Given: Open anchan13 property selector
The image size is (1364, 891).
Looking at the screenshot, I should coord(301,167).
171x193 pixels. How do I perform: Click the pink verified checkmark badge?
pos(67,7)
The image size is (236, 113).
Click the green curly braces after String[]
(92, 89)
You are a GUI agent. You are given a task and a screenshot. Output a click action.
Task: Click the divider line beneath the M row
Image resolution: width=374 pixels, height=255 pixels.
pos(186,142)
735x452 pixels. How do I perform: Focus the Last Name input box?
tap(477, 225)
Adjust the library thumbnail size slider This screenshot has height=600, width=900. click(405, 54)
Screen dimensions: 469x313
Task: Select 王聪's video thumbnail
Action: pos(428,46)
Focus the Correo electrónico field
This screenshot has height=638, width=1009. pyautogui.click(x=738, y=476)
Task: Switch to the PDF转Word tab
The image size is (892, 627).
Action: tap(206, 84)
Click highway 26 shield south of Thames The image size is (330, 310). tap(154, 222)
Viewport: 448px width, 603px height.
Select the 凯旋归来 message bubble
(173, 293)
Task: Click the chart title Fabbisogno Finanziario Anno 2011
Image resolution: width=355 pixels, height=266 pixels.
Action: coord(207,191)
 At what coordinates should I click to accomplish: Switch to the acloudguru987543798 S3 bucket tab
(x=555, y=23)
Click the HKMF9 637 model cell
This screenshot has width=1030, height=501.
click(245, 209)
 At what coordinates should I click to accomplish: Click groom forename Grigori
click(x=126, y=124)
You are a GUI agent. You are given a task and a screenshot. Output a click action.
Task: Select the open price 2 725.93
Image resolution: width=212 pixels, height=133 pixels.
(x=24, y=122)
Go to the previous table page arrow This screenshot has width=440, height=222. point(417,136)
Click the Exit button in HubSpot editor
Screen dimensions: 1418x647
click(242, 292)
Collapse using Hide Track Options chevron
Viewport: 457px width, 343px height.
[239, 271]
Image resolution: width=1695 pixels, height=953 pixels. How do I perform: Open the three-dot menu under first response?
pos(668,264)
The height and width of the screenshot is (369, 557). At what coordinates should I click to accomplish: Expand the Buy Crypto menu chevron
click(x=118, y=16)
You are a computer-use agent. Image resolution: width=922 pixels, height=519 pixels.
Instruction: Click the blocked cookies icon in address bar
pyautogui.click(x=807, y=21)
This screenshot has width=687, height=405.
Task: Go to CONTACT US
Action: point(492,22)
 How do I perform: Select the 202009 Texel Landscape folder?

**PROBLEM DESCRIPTION:** Lay out as a two-column CSV the entries starting at the line containing "The image size is (236, 113)." and ending at the line containing "tap(477, 225)", one row per entry, with columns named instruction and click_target. Put each entry's text and its answer in one quoted field apiece, replacing line breaks with spaces.

**THE ANSWER:**
instruction,click_target
"The image size is (236, 113). Click the green curly braces after String[]","(92, 89)"
"You are a GUI agent. You are given a task and a screenshot. Output a click action. Task: Click the divider line beneath the M row Image resolution: width=374 pixels, height=255 pixels.","pos(186,142)"
"735x452 pixels. How do I perform: Focus the Last Name input box?","tap(477, 225)"